PROBLEM TO WORK ON =>
Skip the pictures and write out, word for word, the lines below from the one with "在线帮 (933, 16)" through the one with "Contacto (37, 345)", inclusive.

Segment Open

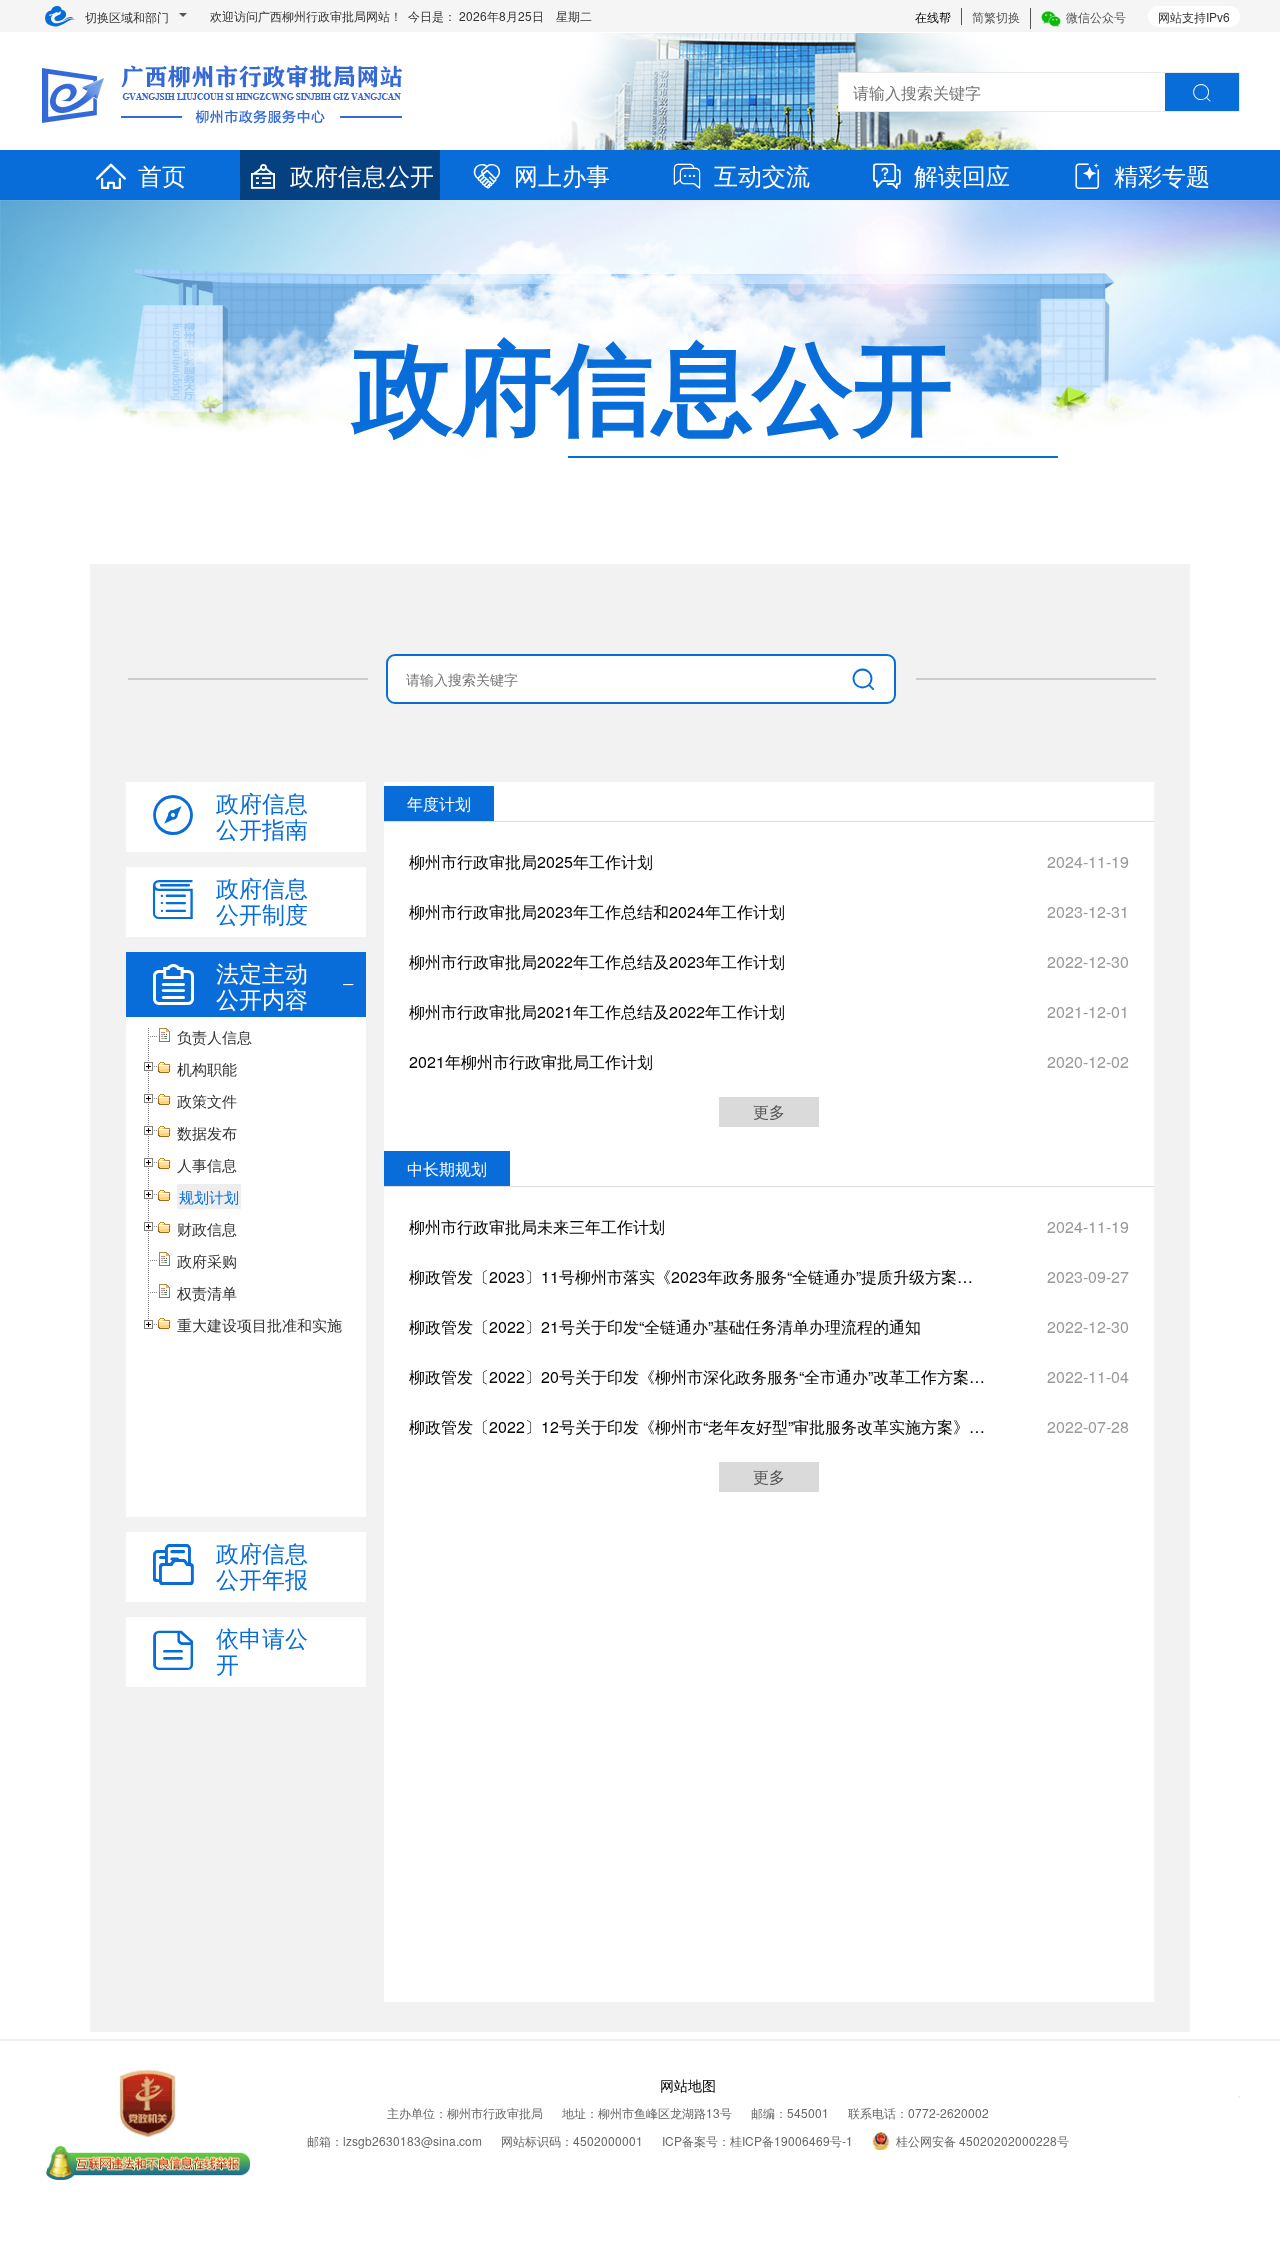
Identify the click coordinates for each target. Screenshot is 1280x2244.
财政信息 (207, 1228)
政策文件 (207, 1100)
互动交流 (762, 174)
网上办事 (562, 174)
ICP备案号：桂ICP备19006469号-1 (757, 2140)
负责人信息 (214, 1036)
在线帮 (933, 16)
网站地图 (688, 2085)
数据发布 (207, 1132)
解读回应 (962, 174)
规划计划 (209, 1196)
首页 (162, 174)
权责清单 (207, 1292)
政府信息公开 (362, 174)
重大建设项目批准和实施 (259, 1324)
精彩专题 (1162, 174)
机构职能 (207, 1068)
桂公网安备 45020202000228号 (982, 2140)
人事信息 (207, 1164)
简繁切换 (996, 16)
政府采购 (207, 1260)
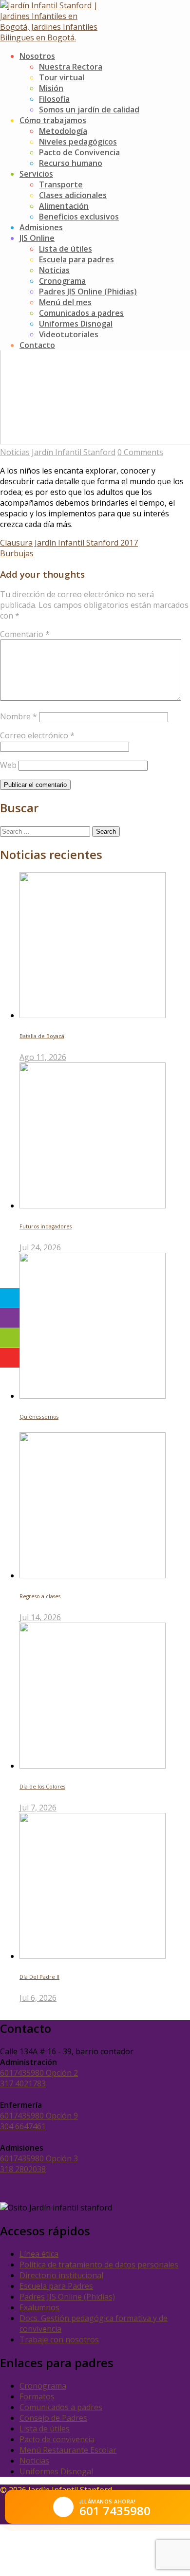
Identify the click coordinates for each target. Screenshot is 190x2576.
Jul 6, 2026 (38, 1997)
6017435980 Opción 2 (39, 2072)
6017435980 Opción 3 (39, 2158)
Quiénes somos (38, 1416)
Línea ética (38, 2253)
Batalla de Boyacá (41, 1036)
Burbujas (17, 553)
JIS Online (37, 238)
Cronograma (62, 280)
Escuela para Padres (56, 2286)
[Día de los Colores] (92, 1765)
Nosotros (37, 56)
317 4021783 (23, 2083)
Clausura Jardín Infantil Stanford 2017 (69, 542)
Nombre (18, 716)
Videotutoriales (68, 334)
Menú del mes (65, 302)
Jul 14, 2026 (40, 1617)
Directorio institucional (61, 2275)
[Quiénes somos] (92, 1395)
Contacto (37, 345)
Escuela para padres (76, 259)
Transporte (61, 184)
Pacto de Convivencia (79, 152)
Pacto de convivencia (57, 2439)
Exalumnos (39, 2307)
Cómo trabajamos (52, 120)
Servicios (36, 173)
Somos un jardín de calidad (89, 109)
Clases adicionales (73, 195)
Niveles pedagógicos (78, 141)
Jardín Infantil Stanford (73, 452)
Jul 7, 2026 (38, 1807)
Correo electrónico (37, 735)
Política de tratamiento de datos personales (98, 2264)
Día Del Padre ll (39, 1976)
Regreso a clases (39, 1596)
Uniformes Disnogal (76, 323)
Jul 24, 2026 (40, 1247)
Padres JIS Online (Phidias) (88, 291)
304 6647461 (23, 2126)
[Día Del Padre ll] (92, 1956)
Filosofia (54, 98)
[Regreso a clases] (92, 1575)
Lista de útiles (65, 248)
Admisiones (41, 227)
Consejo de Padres (53, 2417)
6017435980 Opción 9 (39, 2115)
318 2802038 (23, 2169)
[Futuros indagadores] (92, 1205)
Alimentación (64, 206)
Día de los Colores (42, 1786)
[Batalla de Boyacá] (92, 1015)
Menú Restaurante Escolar (67, 2450)
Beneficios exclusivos (79, 216)
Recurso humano (70, 163)
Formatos (37, 2396)
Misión (51, 88)
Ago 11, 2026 (42, 1057)
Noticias (54, 270)
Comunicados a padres (81, 313)
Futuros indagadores (45, 1226)
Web (8, 765)
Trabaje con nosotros (59, 2339)
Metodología (63, 131)
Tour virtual (61, 77)
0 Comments (140, 452)
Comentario (25, 634)
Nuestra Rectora (70, 66)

Segment Closed

RESPONSE TO THE TASK =>
在线帮 (933, 16)
网站地图 (688, 2085)
数据发布 (207, 1132)
解读回应 (962, 174)
规划计划 (209, 1196)
首页 (162, 174)
权责清单 (207, 1292)
政府信息公开 (362, 174)
重大建设项目批准和实施 (259, 1324)
精彩专题 (1162, 174)
机构职能 (207, 1068)
桂公网安备 45020202000228号 (982, 2140)
人事信息 (207, 1164)
简繁切换 (996, 16)
政府采购 (207, 1260)
Identify the click coordinates for each target. Screenshot is 190x2576.
Jul 6, 2026 (38, 1997)
6017435980 Opción 2 (39, 2072)
6017435980 Opción 3 (39, 2158)
Quiénes somos (38, 1416)
Línea ética (38, 2253)
Batalla de Boyacá (41, 1036)
Burbujas (17, 553)
JIS Online (37, 238)
Cronograma (62, 280)
Escuela para Padres (56, 2286)
[Día de los Colores] (92, 1765)
Nosotros (37, 56)
317 4021783 (23, 2083)
Clausura Jardín Infantil Stanford 2017 (69, 542)
Nombre (18, 716)
Videotutoriales (68, 334)
Menú del mes (65, 302)
Jul 14, 2026 (40, 1617)
Directorio institucional (61, 2275)
[Quiénes somos] (92, 1395)
Contacto (37, 345)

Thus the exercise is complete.